そういうことに関する法律がとうぜんもうありそうだ。
しかし、
「なこと、言ってる余裕もないか。まずは自分のことをなんとかしねえとなあ」
もう三日以上、なにも口にしていなかった。
だいたい、金もなければ家もないのだ。
はじめのうち、ボロボロの姿で座り込んでいたら、何を思ったのか金を投げてくれる老人などがいて、糊口をしのいでいたが、そんなものは瞬時に消える。

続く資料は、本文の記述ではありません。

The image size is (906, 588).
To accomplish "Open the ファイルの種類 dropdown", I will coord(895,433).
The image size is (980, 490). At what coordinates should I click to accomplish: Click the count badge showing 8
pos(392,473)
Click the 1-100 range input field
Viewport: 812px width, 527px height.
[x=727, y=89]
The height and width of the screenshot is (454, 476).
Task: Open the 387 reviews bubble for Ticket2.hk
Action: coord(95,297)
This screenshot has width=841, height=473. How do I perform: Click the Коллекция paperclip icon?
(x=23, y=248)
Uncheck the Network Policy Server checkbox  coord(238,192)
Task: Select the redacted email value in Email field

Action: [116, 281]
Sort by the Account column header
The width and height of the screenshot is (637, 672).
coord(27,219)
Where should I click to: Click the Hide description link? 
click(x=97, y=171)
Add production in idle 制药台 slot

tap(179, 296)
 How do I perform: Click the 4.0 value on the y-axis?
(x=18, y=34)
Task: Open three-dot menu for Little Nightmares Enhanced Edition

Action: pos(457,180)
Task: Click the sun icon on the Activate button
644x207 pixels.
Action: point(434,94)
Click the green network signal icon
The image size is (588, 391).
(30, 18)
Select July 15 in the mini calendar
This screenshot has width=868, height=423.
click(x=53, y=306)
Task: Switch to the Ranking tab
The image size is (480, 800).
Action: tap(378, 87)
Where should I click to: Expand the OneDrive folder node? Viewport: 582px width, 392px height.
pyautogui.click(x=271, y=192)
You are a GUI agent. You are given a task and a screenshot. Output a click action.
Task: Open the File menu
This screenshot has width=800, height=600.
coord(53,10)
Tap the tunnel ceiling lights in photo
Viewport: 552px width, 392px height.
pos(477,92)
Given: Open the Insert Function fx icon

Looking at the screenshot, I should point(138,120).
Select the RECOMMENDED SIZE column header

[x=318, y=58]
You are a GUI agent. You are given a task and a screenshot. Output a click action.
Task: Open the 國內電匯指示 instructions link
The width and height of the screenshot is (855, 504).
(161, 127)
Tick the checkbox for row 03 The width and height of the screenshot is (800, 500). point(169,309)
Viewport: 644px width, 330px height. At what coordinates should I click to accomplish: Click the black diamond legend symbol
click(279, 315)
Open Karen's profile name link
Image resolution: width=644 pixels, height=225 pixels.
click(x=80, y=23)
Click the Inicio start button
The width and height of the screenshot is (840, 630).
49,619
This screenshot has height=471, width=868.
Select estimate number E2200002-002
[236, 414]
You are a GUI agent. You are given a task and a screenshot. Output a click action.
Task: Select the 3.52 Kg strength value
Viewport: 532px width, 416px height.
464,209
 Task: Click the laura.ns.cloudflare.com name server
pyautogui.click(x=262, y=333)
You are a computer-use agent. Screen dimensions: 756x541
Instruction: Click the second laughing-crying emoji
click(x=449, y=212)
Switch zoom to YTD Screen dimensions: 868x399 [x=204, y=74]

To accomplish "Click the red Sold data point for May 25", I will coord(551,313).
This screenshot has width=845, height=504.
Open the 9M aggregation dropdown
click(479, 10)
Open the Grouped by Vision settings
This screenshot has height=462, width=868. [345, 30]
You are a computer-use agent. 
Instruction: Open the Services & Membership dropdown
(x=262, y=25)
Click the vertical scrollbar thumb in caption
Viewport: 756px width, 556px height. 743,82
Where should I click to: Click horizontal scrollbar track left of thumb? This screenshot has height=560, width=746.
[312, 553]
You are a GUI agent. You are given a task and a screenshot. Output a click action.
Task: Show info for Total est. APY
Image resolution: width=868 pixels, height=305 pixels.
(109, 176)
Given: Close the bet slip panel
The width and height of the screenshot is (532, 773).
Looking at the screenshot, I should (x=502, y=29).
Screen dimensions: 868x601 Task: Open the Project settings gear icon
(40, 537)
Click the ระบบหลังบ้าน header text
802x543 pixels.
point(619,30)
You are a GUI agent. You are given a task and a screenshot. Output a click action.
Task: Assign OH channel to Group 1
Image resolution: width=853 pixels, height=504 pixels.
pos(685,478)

(なら、どうする。もう向こうの世界には行けないのか。この世界で生きるしか……)
そう。この一週間、ターゲンハインがずっと探していたのは、異世界へ戻る方法だった。
靄の向こうの、あるいは重しの下に潰されたような記憶の中、残ったのは帰還への渇望のみ。
しかし皆目、見当がつかない。
わずかな手がかりさえも。
「ちっ! 知るか!」
いつのまにか握りしめていた種を、ターゲンハインは放り投げようと振りかぶった。そこへ、
「異世界のものを、そこらに捨てちゃいけないよ」
声がした。
思わず身構える。そもそも、まったく気づかず、これほど近づかれるとは。
だが武器がない。剣はもう、異世界で壊れてしまっていた。
「なにもしやしないよ。怖がりだね、まったく」
老女だった。
ターゲンハインの態度にかまわず、ずいっ、と身を寄せるとその手をつかむ。
「な、にを」
「はぁ。これはアルラウネの種だね。ちゃんと鉢に植えておやり。今の時季、すくすく育つよ」
「詳しいのか、あんた」
ようやく老女の顔を見た。
年のころは六十は下らないだろう。
「あたしの歳なんか気にしなくていいよ。あんたよりは確実に上って、それだけで十分さ。それより、その種」
「ぁあ」
「すぐに植木鉢程度じゃ間に合わなくなるからね。ちゃんと植えられる地面を探したほうがいいね。自分の地面をね」
「自分の、地面?」
「ああ。自分の家、だよ」
そんなものはない。言いかけたとき、
「人には家が必要なもんさ。まともに生きるにはね。あんた、異世界から来たらしいが、こっちで長く暮らすなら、家を持ちなさいよ」
「そんなことは、わかってる。わかってる、が」
「ふん、しかたない。……ついてきな」
それだけ言うと、老女は後ろも見ずに歩き出す。ターゲンハイン、迷ったものの、
「待て、わかった。ちょ、っと、おい!」
あわてて後ろを追いかける。
追いつくと、
「大きく育てば」
「は?」
「その種さ。生涯の伴侶にもなるよ」
老女の言葉に、
「なに言ってるんだ。草の種じゃなかったのか。それとオレの名は」
「かまわないよ。こっちで長く暮らしてれば、そのうちイヤでもわかるだろうさ。あたしの名前もねえ」
「まぁ、そうかもしれないが。で、その伴侶ってのは? 別にオレは結婚する気なんか」
「なんでもかんでも人に聞くんじゃないよ」
「はあ。いや……そうだな。まぁ、いい」
なぜだか急に安心すると、それ以上の問いはなくなった。
いずれわかる。わからなければ、そういうことだ。それが生きて行くということ。
生きて行く。この世界で。
この、街で。
(了)
『TOKYO異世界不動産』、完結です。
最後までお読みいただきありがとうございました!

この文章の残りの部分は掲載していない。